1) Rogers/Childs combo...
2) George (of the lakers)
3) Keon Clark
4) Lewis

Well they all signed for the exception, who got the most value? Sometimes it's about value, and not passing up a chance that is too good. I think this falls under 1 of those times.

-Petey


----------



## robyg1974 (Jul 19, 2002)

Nobody ever said that Mark Cuban won't end up trading Rashard Lewis in December or January! But if you can get a 23-year-old budding All-Star like Lewis for 3 yrs $15 million, well, YOU DO IT! It doesn't matter what yr team needs are--if you stockpile assets like a supercheap Rashard Lewis, well, you can go out and TRADE for what you need!

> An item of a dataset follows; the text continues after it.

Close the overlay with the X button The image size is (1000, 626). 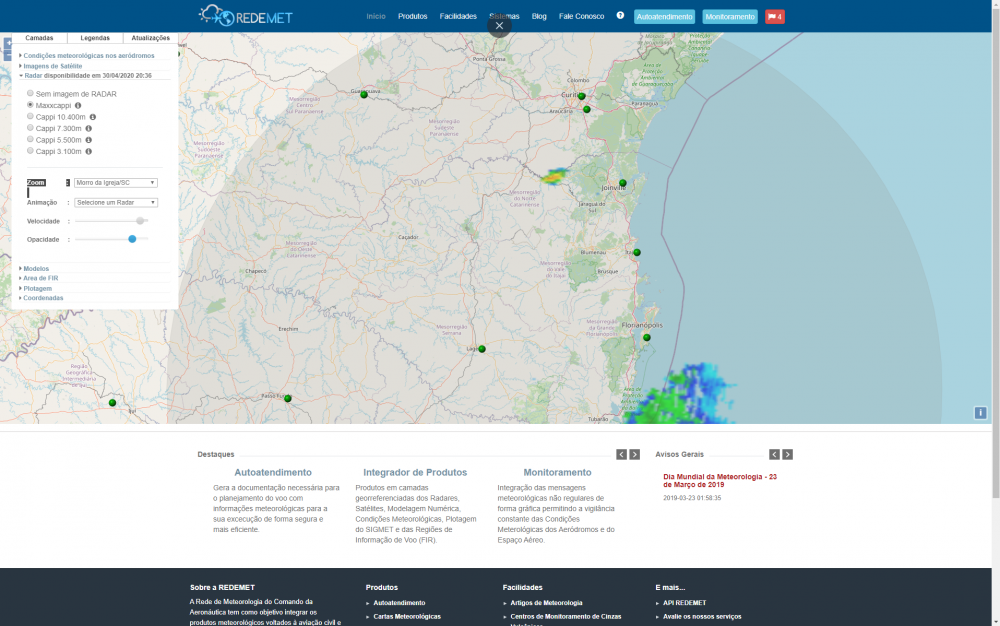coord(499,26)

The Sacramento Kings are NOT going to trade Keon Clark to the Dallas Mavericks, by the way. And Kurt Thomas is a big enough defensive liability at center in the much smaller Eastern Conference (a "big" reason why the Knicks collapsed last year), so what makes you think that he can play center in the West? There's no doubt that Dallas needs to upgrade its defense, though, nobody is going to argue with you there!

By the way, in that other Rashard Lewis post, the one I posted (it is entitled "Seattle has given Rashard Lewis until Wednesday to accept their 7 yr $64 mil offer..."), I suggested a three-way trade between the Mavs, Sonics, and Pistons, go check it out.


----------



## shroombal (Jul 17, 2002)

Dude look... wutz done is done. Keon Clark signed wit the Kings... so now the Mavs are trying their best do wat they can do now. And if that's sign a tall SF who has pretty good numbers for just an exception after demanding the max... then props to the mavs!!!!

Would u rather them sign Tryone Nesby???

]


----------